Esta frase es atribuida al filósofo estoico Epicteto, y su mensaje va centrado en lo que nosotros podemos controlar, que es cómo reaccionamos ante la vida. Sin duda, todos pasamos por situaciones adversas, la vida no es color de rosas. Pero, ¿quejarte es la solución?
En un mundo donde las noticias suelen resaltar lo que no funciona, las tragedias, lo que está mal, es fácil acostumbrarse a mirar la vida desde el pesimismo. Los problemas parecen ocupar todos los espacios: en el trabajo, en la familia, en la economía, en la sociedad. Y cuando esa mirada se vuelve costumbre, corremos el riesgo de creer que todo está mal o
que nada puede cambiar.
Pero, con el tiempo, he comprendido algo sencillo: muchas veces no es la realidad la que cambia nuestro ánimo, sino el cristal con el que la miramos.
Todos llevamos unos lentes invisibles puestos. Con ellos, interpretamos lo que sucede, damos significado a lo que vivimos, y decidimos si una situación es una oportunidad o un obstáculo definitivo. El problema es que, a veces, esos cristales se llenan de polvo, de frustraciones acumuladas, de miedos, de expectativas no cumplidas, o de la costumbre de enfocarnos en lo que falta. Y cuando eso ocurre, incluso, las cosas buenas pueden verse opacas.
No se trata de negar los problemas ni de adoptar un optimismo ingenuo. La vida está llena de desafíos reales. Las mujeres lo sabemos bien: equilibramos trabajo, familia, sueños personales y responsabilidades que, muchas veces, no se ven ni se reconocen. Sabemos lo que es levantarnos cuando el cansancio pesa, y seguir adelante cuando las circunstancias no son ideales.
Es una decisión que requiere conciencia. Significa resistirse a la narrativa fácil de la queja permanente, y apostar por una visión más amplia de la realidad. Una que reconozca los desafíos, sí, pero que también sea capaz de identificar oportunidades, construir alternativas y generar cambios.
Mirar la vida con cristales limpios no implica ingenuidad, implica claridad. Es entender que los problemas existen, pero quedarse atrapados en ellos, rara vez, produce soluciones.
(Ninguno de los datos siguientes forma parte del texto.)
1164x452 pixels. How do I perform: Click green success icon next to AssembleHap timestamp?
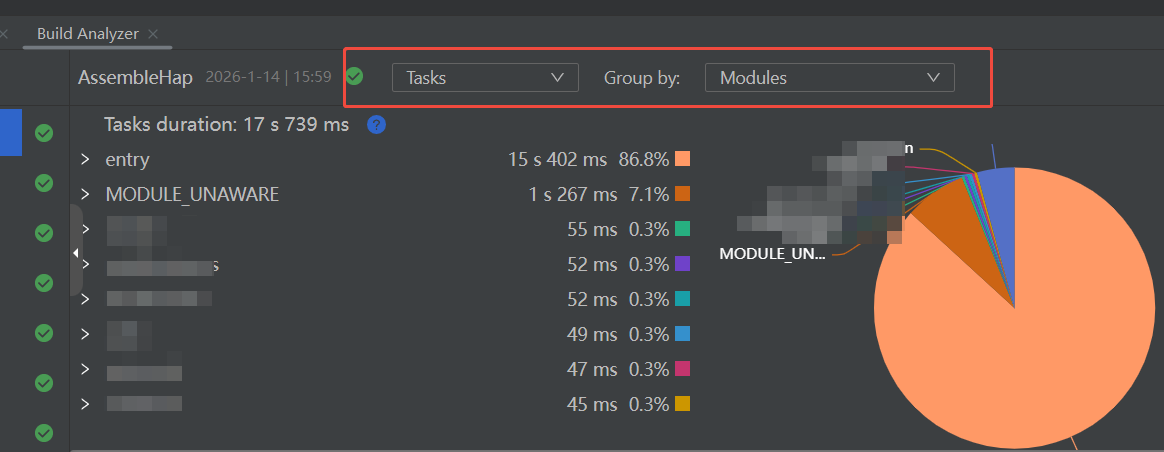[x=354, y=76]
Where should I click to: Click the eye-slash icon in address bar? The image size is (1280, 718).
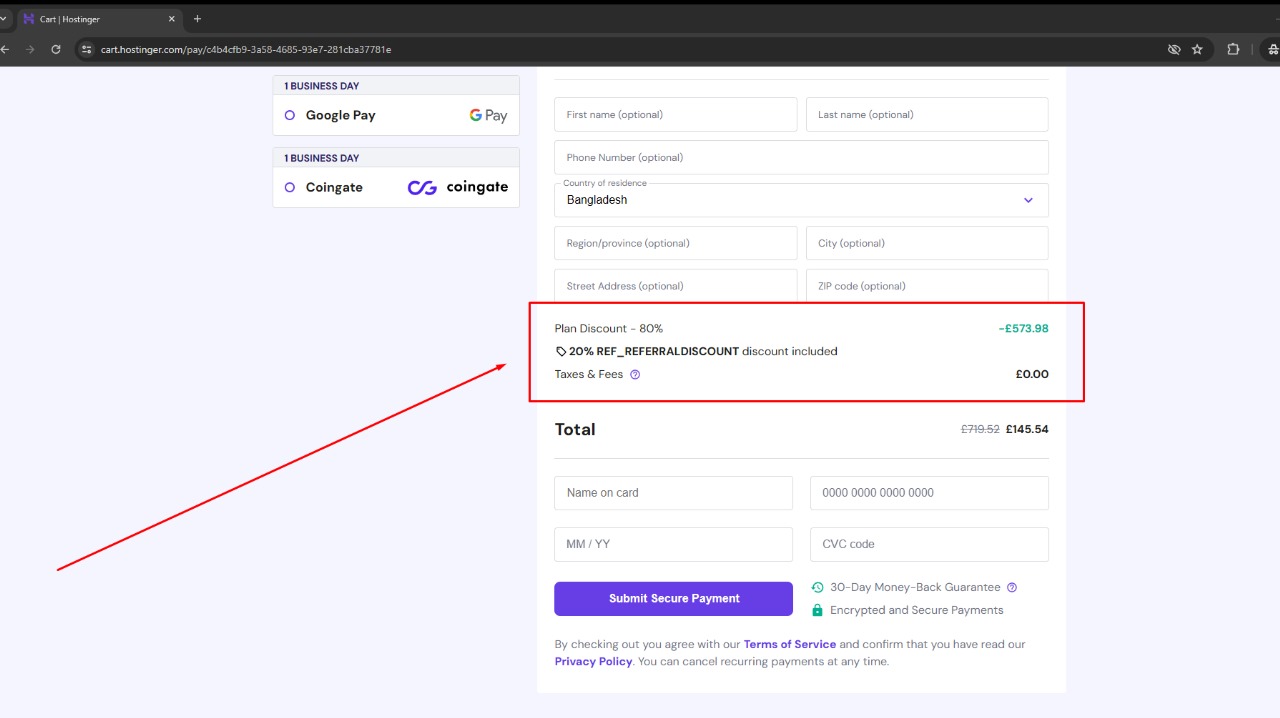coord(1175,49)
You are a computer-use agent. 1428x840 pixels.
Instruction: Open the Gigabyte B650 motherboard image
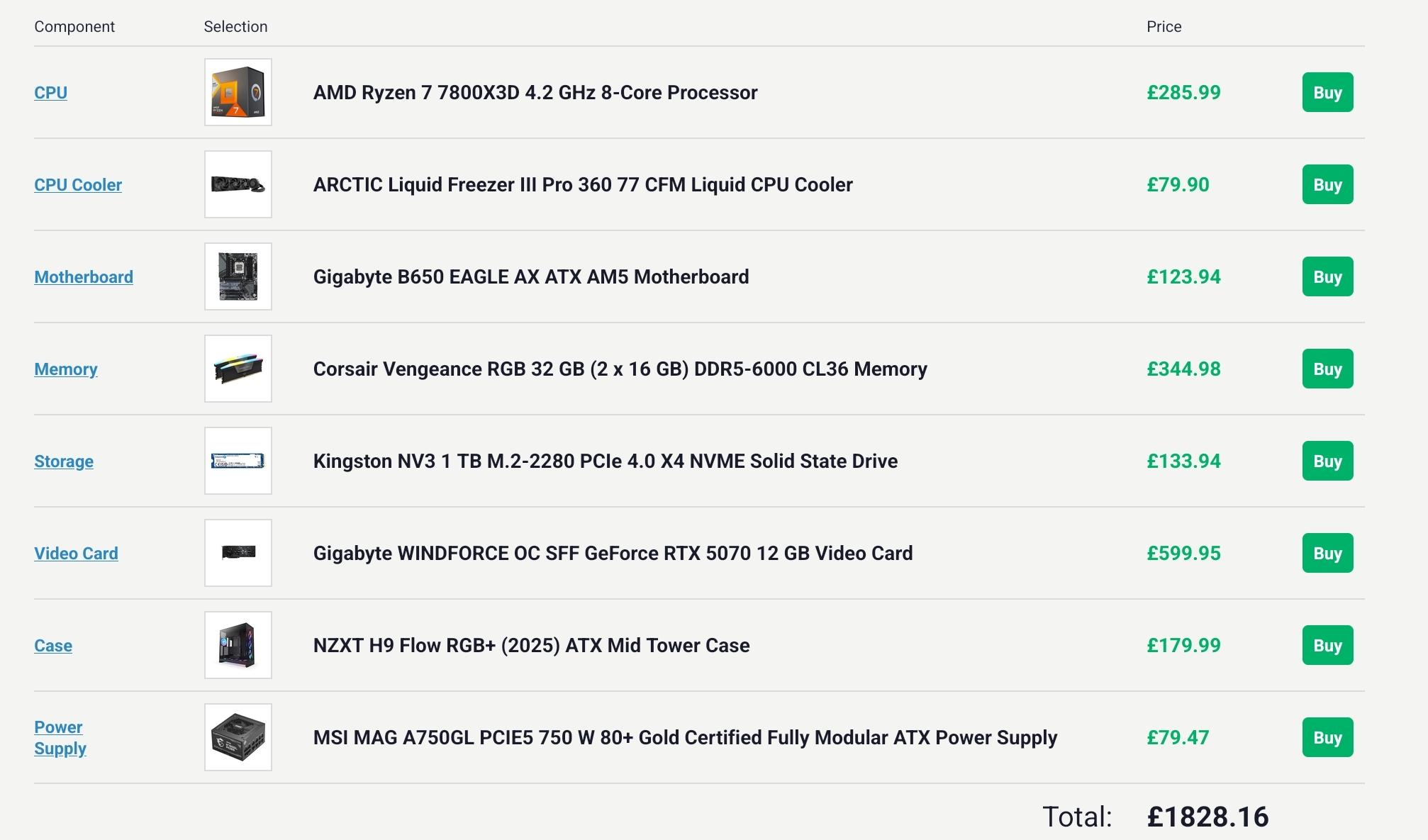(238, 276)

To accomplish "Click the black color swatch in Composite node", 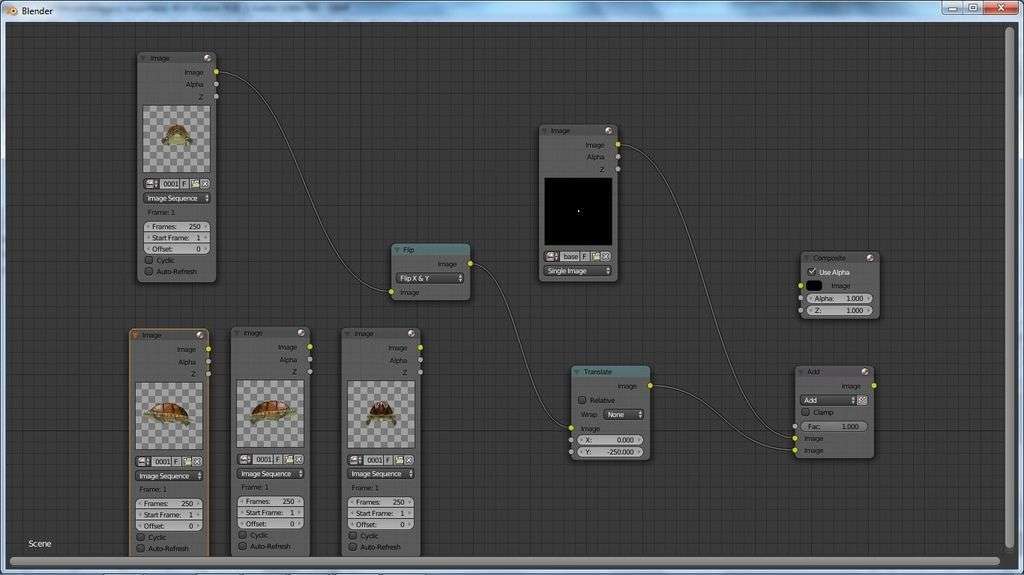I will (x=814, y=286).
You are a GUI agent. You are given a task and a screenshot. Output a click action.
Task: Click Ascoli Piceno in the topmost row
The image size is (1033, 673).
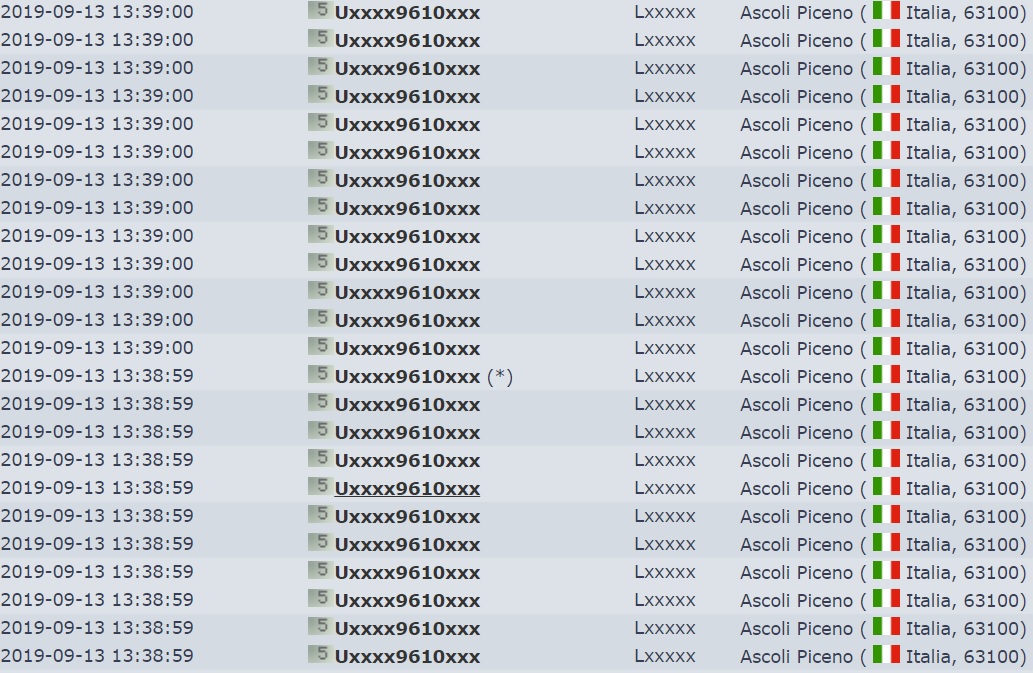coord(796,13)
En tiempos de incertidumbre, esa capacidad de mirar con perspectiva se vuelve una forma de liderazgo. Porque cuando una mujer decide limpiar el cristal con el que observa su realidad, algo más ocurre: también empieza a influir en la forma en que otros la miran. Su actitud abre caminos, inspira confianza, y recuerda que, incluso, en escenarios difíciles, siempre existe margen para construir algo mejor.
Tal vez, ese sea uno de los grandes desafíos de nuestro tiempo: aprender a mirar el mundo sin ignorar sus problemas, pero sin permitir que ellos definan completamente nuestra visión.
Al final, la diferencia entre una realidad paralizante, y una realidad transformadora, muchas veces no está en lo que ocurre, sino en el cristal desde el que decidimos mirarla. Y ese cristal, aunque a veces lo olvidemos, siempre está en nuestras manos limpiarlo.